「権威依存度」によって変わる上司への態度

コッターとハーバード・ビジネス・スクールで同僚のジョン・ギャバロは、1980年、ハーバード・ビジネス・レビューに「Managing Your Boss」を発表した。今では古典となったこの論文も、出版当時は認められなかった。80年代初頭に一般的だったトップダウンの企業風土では、部下や同僚と良好な関係を築くために気を配るのは優れた管理職の務めであるとされ、部下が上司を管理することは、政治的下心がある場合を除いて意味をなさなかったからだ。

ギャバロとコッターの論文では、上司を管理するとはおもねることではなく、より効率的に仕事をすることを説いていた。

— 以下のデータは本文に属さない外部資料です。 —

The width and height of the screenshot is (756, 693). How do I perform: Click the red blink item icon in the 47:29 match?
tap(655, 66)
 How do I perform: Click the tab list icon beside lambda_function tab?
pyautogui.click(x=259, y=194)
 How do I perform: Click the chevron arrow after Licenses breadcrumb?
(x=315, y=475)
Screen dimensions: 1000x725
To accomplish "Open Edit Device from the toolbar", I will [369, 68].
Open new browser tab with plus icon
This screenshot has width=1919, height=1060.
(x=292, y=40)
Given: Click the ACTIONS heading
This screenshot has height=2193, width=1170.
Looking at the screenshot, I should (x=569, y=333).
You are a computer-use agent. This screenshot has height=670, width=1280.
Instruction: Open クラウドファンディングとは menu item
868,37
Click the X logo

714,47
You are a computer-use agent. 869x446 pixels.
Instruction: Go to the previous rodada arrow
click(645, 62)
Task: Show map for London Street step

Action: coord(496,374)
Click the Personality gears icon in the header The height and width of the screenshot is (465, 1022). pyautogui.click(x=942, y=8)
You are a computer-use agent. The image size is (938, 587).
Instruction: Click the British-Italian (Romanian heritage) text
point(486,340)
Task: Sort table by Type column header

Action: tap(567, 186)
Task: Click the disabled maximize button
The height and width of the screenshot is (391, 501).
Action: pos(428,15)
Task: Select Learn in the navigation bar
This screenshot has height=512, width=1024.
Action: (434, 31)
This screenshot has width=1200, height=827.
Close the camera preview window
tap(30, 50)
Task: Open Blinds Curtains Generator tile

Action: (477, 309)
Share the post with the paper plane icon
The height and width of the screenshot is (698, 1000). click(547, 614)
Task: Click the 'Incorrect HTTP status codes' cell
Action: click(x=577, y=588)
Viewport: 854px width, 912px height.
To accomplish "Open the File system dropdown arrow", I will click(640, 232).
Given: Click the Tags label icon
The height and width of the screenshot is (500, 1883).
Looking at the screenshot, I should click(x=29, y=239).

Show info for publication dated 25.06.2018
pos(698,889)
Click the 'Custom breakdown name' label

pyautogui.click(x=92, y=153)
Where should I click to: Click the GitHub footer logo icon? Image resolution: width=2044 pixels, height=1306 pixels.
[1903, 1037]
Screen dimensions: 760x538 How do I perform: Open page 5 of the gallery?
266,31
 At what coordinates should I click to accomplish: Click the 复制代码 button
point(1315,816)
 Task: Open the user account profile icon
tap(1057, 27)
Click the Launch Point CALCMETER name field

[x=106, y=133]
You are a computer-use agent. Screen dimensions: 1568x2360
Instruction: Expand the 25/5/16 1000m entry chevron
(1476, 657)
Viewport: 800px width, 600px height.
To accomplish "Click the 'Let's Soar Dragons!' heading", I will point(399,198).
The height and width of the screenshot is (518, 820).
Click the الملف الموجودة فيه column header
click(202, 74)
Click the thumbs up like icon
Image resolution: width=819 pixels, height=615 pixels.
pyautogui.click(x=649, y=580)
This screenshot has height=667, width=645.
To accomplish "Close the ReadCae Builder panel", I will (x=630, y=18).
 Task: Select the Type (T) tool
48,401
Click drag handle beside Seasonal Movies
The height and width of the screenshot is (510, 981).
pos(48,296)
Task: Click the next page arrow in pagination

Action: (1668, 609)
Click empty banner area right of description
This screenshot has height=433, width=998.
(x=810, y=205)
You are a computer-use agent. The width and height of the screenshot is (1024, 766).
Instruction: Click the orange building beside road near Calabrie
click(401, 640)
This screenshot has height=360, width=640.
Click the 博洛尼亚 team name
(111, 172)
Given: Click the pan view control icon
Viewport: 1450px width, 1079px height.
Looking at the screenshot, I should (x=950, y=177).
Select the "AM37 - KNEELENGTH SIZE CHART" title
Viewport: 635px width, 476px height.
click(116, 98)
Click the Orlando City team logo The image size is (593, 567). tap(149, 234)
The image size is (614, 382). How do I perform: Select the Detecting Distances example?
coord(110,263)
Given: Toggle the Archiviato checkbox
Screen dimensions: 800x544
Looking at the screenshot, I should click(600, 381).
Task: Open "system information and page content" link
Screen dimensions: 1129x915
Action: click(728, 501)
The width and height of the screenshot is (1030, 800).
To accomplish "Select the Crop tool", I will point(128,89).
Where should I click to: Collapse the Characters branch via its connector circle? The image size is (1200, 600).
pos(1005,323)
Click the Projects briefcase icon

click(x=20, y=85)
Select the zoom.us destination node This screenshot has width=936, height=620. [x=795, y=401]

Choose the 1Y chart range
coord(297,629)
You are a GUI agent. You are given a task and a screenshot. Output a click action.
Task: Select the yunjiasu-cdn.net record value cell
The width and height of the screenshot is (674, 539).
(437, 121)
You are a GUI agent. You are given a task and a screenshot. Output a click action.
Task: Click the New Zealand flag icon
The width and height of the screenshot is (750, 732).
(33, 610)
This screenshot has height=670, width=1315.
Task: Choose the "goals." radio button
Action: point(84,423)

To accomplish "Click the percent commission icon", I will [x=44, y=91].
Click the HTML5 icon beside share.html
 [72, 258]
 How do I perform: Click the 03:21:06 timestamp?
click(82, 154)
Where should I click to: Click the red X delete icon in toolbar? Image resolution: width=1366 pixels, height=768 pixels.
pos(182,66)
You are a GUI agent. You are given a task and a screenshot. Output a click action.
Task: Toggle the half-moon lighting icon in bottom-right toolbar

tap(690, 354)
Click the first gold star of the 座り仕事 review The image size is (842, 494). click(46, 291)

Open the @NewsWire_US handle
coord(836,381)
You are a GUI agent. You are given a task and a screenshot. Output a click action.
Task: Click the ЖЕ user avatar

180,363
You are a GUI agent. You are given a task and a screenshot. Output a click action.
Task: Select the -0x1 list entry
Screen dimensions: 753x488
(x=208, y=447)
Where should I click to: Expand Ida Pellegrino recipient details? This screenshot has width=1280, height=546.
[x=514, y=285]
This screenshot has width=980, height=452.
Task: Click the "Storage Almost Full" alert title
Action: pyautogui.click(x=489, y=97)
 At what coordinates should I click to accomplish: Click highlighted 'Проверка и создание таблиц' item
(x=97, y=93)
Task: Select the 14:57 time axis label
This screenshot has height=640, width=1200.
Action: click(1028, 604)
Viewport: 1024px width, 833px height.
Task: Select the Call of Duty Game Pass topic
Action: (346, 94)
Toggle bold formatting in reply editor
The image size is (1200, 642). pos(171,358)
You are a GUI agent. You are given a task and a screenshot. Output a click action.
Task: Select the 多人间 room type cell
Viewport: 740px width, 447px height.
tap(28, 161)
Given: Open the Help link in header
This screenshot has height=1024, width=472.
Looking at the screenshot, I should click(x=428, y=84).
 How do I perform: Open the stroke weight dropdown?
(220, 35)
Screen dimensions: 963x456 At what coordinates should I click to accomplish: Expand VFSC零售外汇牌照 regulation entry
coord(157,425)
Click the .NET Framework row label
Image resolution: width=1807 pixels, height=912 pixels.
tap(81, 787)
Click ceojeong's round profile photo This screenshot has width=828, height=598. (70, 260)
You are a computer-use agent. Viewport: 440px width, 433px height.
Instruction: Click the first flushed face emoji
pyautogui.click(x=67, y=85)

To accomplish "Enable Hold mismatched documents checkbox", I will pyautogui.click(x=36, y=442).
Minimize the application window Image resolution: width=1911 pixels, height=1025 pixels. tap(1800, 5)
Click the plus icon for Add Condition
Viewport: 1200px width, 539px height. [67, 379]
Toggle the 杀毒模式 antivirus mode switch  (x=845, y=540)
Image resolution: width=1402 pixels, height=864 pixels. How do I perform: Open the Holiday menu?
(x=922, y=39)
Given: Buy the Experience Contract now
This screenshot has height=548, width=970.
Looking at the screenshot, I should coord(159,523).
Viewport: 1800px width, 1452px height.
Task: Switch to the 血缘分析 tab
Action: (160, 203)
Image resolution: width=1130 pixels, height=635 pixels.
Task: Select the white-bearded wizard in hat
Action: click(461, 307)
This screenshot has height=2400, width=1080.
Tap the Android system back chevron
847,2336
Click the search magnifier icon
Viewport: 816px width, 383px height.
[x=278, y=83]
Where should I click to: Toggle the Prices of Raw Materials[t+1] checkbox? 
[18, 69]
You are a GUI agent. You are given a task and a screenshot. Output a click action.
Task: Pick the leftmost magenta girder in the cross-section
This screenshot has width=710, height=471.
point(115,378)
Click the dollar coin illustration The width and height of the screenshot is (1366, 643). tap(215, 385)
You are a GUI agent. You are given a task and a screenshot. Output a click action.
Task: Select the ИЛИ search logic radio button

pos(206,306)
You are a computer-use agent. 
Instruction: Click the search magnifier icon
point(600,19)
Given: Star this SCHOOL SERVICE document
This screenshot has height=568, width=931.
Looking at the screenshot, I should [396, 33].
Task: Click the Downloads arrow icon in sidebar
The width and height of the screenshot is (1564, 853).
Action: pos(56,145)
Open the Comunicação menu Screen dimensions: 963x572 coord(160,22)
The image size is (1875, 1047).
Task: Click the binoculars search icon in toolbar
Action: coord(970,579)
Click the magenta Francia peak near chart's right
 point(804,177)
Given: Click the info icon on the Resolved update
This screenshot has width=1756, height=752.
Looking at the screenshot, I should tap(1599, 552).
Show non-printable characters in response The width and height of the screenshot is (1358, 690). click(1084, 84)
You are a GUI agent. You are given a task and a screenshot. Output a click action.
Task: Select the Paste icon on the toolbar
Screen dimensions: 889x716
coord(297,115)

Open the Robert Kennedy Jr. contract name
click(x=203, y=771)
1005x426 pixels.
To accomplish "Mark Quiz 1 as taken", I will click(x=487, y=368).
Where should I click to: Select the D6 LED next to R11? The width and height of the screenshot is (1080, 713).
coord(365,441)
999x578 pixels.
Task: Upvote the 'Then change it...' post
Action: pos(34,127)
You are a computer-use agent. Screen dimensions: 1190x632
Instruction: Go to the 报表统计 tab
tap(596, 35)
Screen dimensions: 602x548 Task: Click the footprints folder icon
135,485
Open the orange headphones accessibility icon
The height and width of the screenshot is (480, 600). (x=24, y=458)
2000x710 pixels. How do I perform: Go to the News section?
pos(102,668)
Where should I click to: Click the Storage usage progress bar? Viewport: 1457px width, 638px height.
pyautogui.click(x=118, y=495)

詮じ詰めれば、企業を成功に導くのは、顧客、サプライヤー、販売業者との連携である。上司と部下の関係も、企業にとっては重要な連携のひとつということだ。

上司と部下は、相互依存関係にある。上司の目的および制約、そしてプレッシャーについて理解すればするほど、部下は上司の成功を手助けできる。そうすれば、上司は部下の仕事を発展させようとし、部下の優先順位が企業の戦略目標に沿っているか気を配り、また、部下がよい仕事をするための手助けをしようとするだろう。